We are at the end of Lent – a time when, as members of the church, we reflect on ourselves, what we have done wrong, what we could improve, what changes we could make in our lives. As I write this, we are approaching Easter, a time when we usually celebrate the risen Christ with others, in church or outside, singing wonderful hymns and rejoicing once again, that Jesus died for us, so that we might live with him.
We will celebrate the Easter feast, of course, this year, perhaps joining in a Zoom service, perhaps watching one on television. But, in our virus induced reality, we will not be able to share that time, physically, with loved ones and there will be more dark times ahead.

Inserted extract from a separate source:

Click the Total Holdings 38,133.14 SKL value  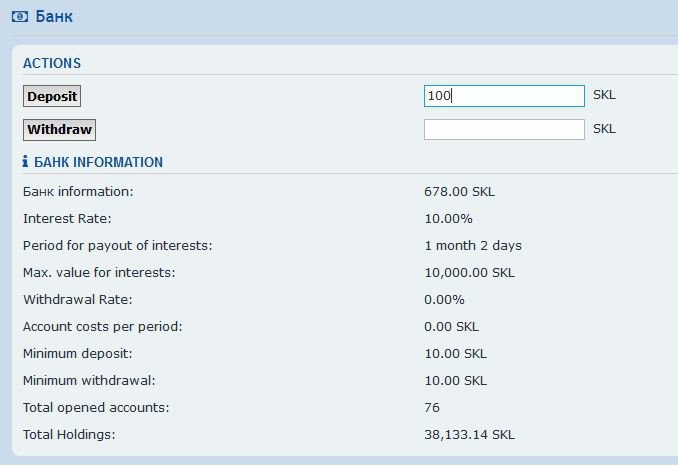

Why not use that extra time to do some more reflecting and soul searching – cleaning, if you like, this time of ourselves. Jesus spoke those words from Matthew’s Gospel to the religious leaders of the day, who were rejecting him. They might just as well be spoken to us today. It would be no bad thing if we came out of this better people than when we went in. Focus on how we might become of good repute, worthy of praise, right and honourable (as Paul wrote to the Philippians) and resolve to change. It would be wonderful if, when the stone is finally rolled away – as it surely will – we find ourselves as clean on the inside as are our houses!
An uplifting poem…..
A New Day
A new day dawns. February frosts cling as snowdrops raise their heads in triumph.
A new day dawns. Lent begins; birds sing, waiting for a promise of spring.
A new day dawns. Proud primulas peek as expectant buds swell in stillness.
A new day dawns. In a garden far away your passion unfolds.
A new day dawns. New life begins through crowns of golden daffodils.
A new day dawns.
A promise kept, a gift for all.
On Easter Day I come with life, life to the full. Take. Begin. Alleluia.
(Sarah Pascoe, from Fire and Bread, 2006, Wild Goose Publications.)